Key design decisions

SnackboxClient + SimpleCache — All Snackbox API calls go through a single client singleton. Admin-controlled data (settings, navigation, social accounts, tags) is cached with a short 15 s TTL. Content (posts, pages) is cached with a 60–300 s TTL, scalable via CACHE_TTL_MULTIPLIER. Snackbox 1.2.0 will add webhook-based invalidation, replacing the short TTL for admin resources.

Theme hot-reload — The globalContext middleware compares the active theme name from Snackbox settings against the currently loaded theme on every request. On mismatch it awaits ThemeManager.reload() before rendering. Concurrent reload calls coalesce on a single in-flight Promise. Setting THEME_NAME disables hot-reload entirely.

Renderer — Markdown is converted to sanitized HTML via a Remark/Rehype pipeline. rehype-sanitize strips unsafe HTML before the output reaches any template.

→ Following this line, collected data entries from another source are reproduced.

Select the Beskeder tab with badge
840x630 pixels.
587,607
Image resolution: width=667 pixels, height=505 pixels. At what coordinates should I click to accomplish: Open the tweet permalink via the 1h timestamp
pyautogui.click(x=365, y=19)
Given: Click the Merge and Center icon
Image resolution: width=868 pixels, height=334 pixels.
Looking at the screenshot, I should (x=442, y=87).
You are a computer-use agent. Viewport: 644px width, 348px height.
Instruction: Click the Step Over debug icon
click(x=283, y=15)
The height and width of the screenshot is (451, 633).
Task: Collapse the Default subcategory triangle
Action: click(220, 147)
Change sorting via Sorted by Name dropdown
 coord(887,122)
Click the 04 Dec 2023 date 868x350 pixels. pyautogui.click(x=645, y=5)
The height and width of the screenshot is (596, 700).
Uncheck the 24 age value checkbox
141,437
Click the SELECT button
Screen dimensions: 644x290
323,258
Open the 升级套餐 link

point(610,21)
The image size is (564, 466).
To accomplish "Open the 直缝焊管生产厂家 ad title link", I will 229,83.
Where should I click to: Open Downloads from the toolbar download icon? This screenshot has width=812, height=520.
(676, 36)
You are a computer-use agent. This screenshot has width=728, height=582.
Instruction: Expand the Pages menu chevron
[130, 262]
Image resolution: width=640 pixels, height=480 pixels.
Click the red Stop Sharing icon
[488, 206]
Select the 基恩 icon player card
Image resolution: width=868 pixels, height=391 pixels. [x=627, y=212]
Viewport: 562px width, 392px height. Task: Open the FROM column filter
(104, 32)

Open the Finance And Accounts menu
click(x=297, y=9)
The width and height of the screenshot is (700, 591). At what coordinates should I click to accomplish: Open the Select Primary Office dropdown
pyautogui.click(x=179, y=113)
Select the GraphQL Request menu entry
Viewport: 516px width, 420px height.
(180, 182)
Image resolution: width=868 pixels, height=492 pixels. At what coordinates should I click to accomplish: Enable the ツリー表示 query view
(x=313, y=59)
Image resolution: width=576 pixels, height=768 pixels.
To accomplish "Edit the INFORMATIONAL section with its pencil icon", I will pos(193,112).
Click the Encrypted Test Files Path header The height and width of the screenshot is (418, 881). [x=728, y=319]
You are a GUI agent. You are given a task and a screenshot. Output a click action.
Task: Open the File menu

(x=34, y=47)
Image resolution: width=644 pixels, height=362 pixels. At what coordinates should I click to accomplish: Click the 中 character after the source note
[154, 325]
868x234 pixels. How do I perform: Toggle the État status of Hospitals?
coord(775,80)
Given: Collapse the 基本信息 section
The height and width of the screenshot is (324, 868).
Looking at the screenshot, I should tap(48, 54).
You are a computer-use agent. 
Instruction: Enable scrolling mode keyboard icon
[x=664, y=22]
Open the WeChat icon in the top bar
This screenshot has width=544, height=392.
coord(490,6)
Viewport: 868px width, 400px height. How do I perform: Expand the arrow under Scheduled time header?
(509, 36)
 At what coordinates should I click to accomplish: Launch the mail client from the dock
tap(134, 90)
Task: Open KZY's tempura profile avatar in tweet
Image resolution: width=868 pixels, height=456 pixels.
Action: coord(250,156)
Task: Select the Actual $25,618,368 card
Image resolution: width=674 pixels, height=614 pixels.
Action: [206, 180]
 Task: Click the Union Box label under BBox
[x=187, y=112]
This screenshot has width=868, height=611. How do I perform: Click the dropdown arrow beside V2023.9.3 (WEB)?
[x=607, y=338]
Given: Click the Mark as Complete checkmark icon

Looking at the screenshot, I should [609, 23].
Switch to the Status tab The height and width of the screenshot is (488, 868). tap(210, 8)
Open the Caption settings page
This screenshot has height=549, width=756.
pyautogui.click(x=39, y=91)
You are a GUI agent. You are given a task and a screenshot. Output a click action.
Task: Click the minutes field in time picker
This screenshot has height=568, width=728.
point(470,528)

Two HTTP servers — Plate starts a main Express server (port 3000) and a separate plain HTTP server for the Prometheus metrics endpoint (port 9091). This keeps metrics off the public request path without routing overhead.

src/fixture/ — A built-in Snackbox fixture server (startFixture / stopFixture) backed by realistic edge-case content. It uses Node.js built-in http only (no Express), ships in dist/, and is the single source of truth for integration tests, the benchmark, and theme:dev.

src/cli/ — The plate CLI entry point (npx plate theme:*). Thin wrappers around existing lib functions: validateTheme for validation, startFixture for live preview. The bin.plate field in package.json points here.